♡ 𝐂𝐡𝐚𝐩𝐢𝐭𝐫𝐞 𝐭𝐫𝐞𝐢𝐳𝐞 ♡
Chapitre treize. ༄
𝕮𝖊 soir-là, tout semblait calme, en apparence. Mais, comme on dit, les apparences sont parfois trompeuses : c'était sans doute le cas ici. Au travers de l'unique fenêtre de la salle commune de réunion des Préfets-en-chef, la lumière métallique des étoiles tombait, semblant s'acharner sur le tapis poussiéreux. La pièce était sûrement vide à cette heure-ci, Hermione et Drago devant patrouiller dans l'immense château durant la nuit, à part s'ils étaient trop épuisés pour cela - le dortoir des Préfets-en-chef était à leur disposition s'ils devaient piquer un somme durant quelques heures afin de recouvrer force et vigueur. Le silence était total, le bruit habituel des roucoulements animaux du parc s'était lui aussi tu. L'ambiance paraissait froide, pesante, presque surnaturelle... et s'étendait dans tout le château. Comme à chaque fois qu'elle se rendait compte de la chose - plus d'une dizaine de fois en deux mois de cours -, Hermione se figeait, prudente, observant tout autour d'elle comme si elle était une proie cherchant à échapper à son prédateur. La jeune Gryffondor haïssait ces tours de garde étranges, elle ne se sentait jamais en sécurité, et avait fortement raison, sans imaginer à quel point elle était vulnérable.
⸺ Encore, murmura-t-elle à Drago lorsqu'elle le croisa vers onze heures quarante-neuf à un croisement de quatre couloirs.
Le jeune homme hocha la tête froidement, et, comme d'un commun accord étrangement tacite, les deux sorciers s'arrêtèrent, l'un à côté de l'autre. Hermione secoua la tête, inspira puis posa un pied devant elle, mais elle sentit une main agripper son bras. Elle se retourna.
⸺ Crois-tu que nous aurions dû parler de ces moments étranges à la directrice ? gémit Drago d'une voix anxieuse, bien plus effrayé qu'il ne voulait bien l'admettre. J'ai l'impression de connaître ces ambiances, et la peur me fait mal au ventre...
Relâchant ses muscles tendus, Hermione se rapprocha de son collègue, agacée. Elle tentait de ne pas laisser transparaître l'appréhension qu'elle partageait avec lui, sans beaucoup de succès. Serrant les dents, elle reprit contenance : il était impératif de garder un calme et une objectivité forts, pour la tâche qu'ils étaient en train d'effectuer.
⸺ Tu as peur ? Peur du silence ? Et dire que je te pensais un minimum courageux d'avoir su survivre à la domination et au joug de Voldemort... fit-elle, déçue.
La remarque fit mouche, et, une nouvelle fois, le Serpentard se braqua.
⸺ Ce silence n'est pas naturel, et je le redoute.
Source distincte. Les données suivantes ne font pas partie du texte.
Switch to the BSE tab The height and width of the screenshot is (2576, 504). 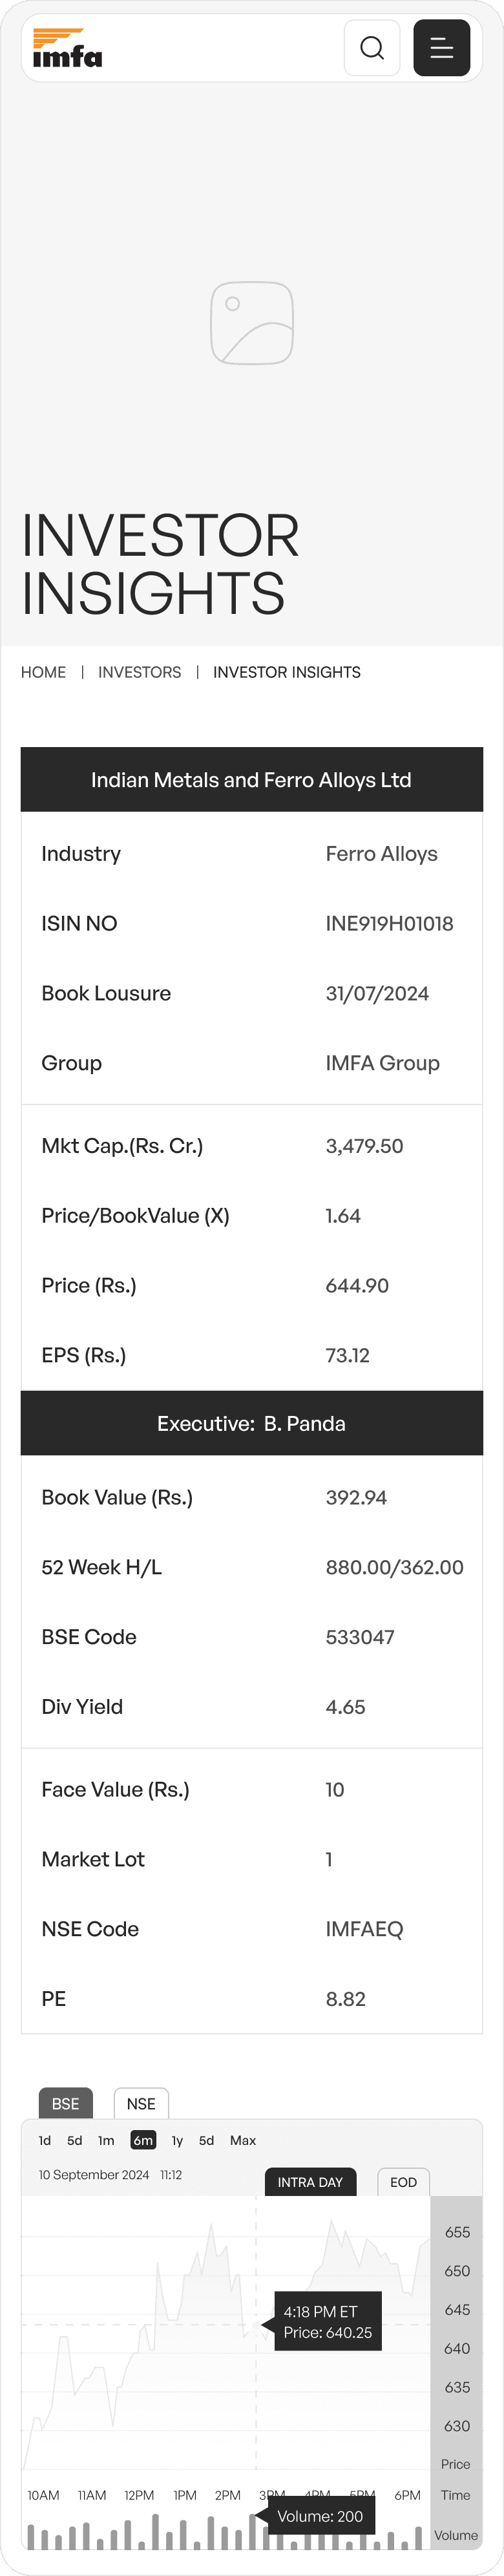65,2104

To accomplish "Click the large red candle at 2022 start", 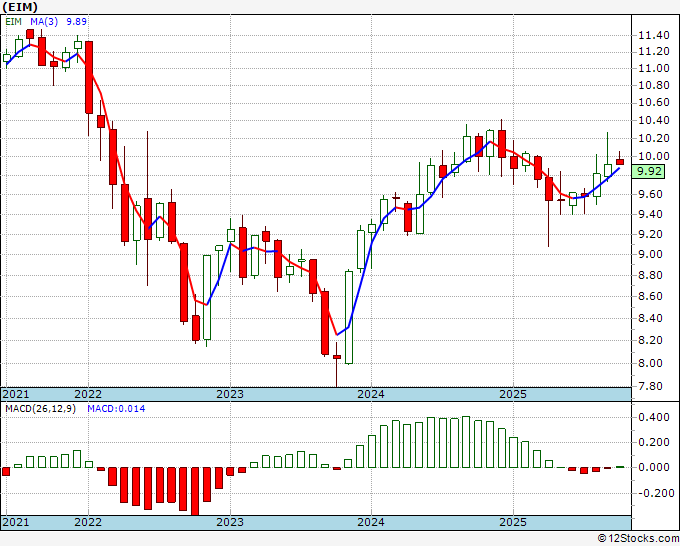I will point(89,77).
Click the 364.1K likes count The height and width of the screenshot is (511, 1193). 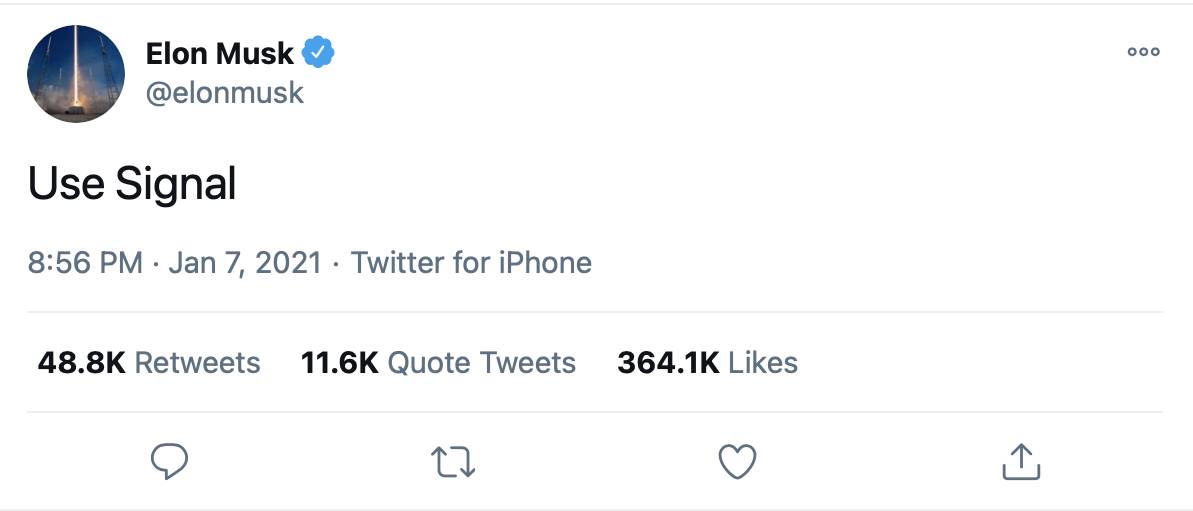tap(668, 362)
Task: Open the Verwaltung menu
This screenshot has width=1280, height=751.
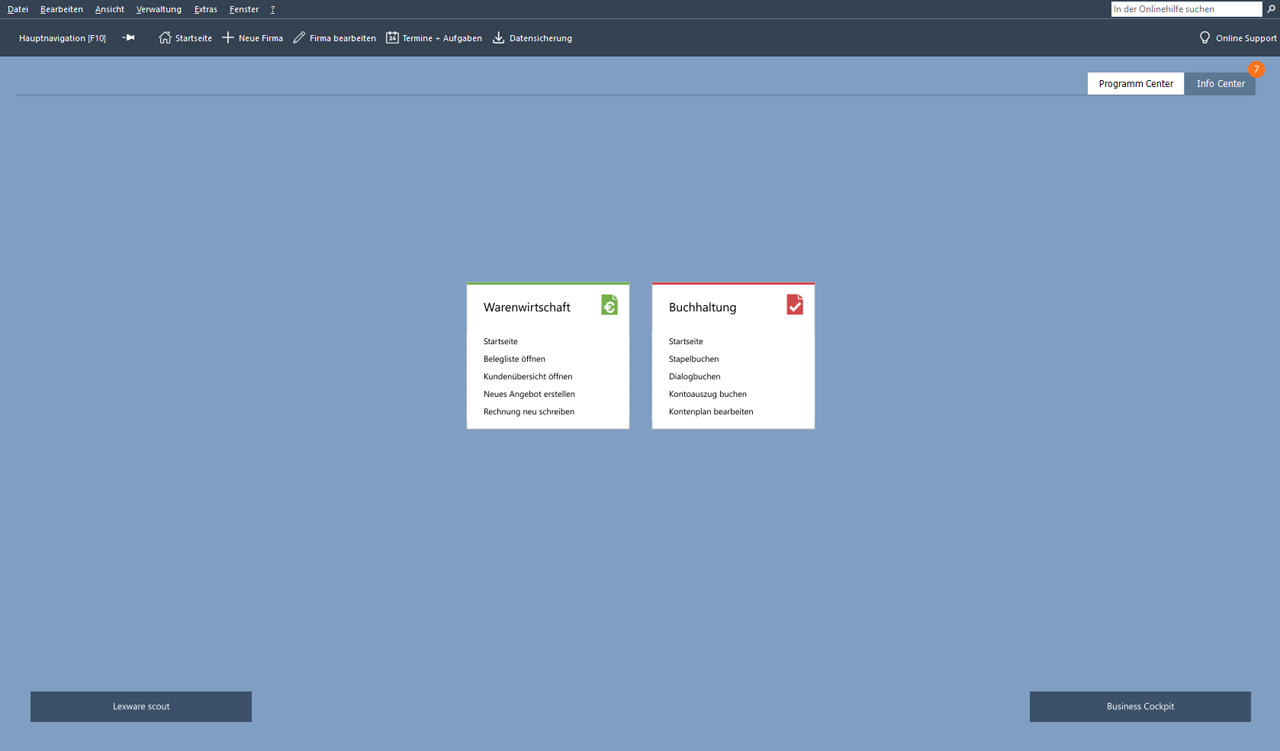Action: point(159,9)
Et puis je le suis, tu aurais également peur si tu avais vécu toutes les épreuves que j'ai enduré... espèce d'idiote, je me demande bien pourquoi je t'ai remerciée ! Tu ne m'as aidé que pour te donner bonne conscience et te payer une bonne image auprès de McGonagall ; c'est ce que je comprends au travers de tes paroles, Granger...
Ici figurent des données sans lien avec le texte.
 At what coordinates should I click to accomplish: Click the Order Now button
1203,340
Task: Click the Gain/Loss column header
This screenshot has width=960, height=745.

La jeune fille entrouvrit les lèvres, puis les referma, baissant la tête. Elle avait peut-être été bien plus sèche et cassante que ce qu'elle n'avait voulu, mais, après tout, Malefoy exagérait... ce n'était qu'un silence. Un silence quelque peu étrange, certes, mais... pas de quoi, en faire des tonnes.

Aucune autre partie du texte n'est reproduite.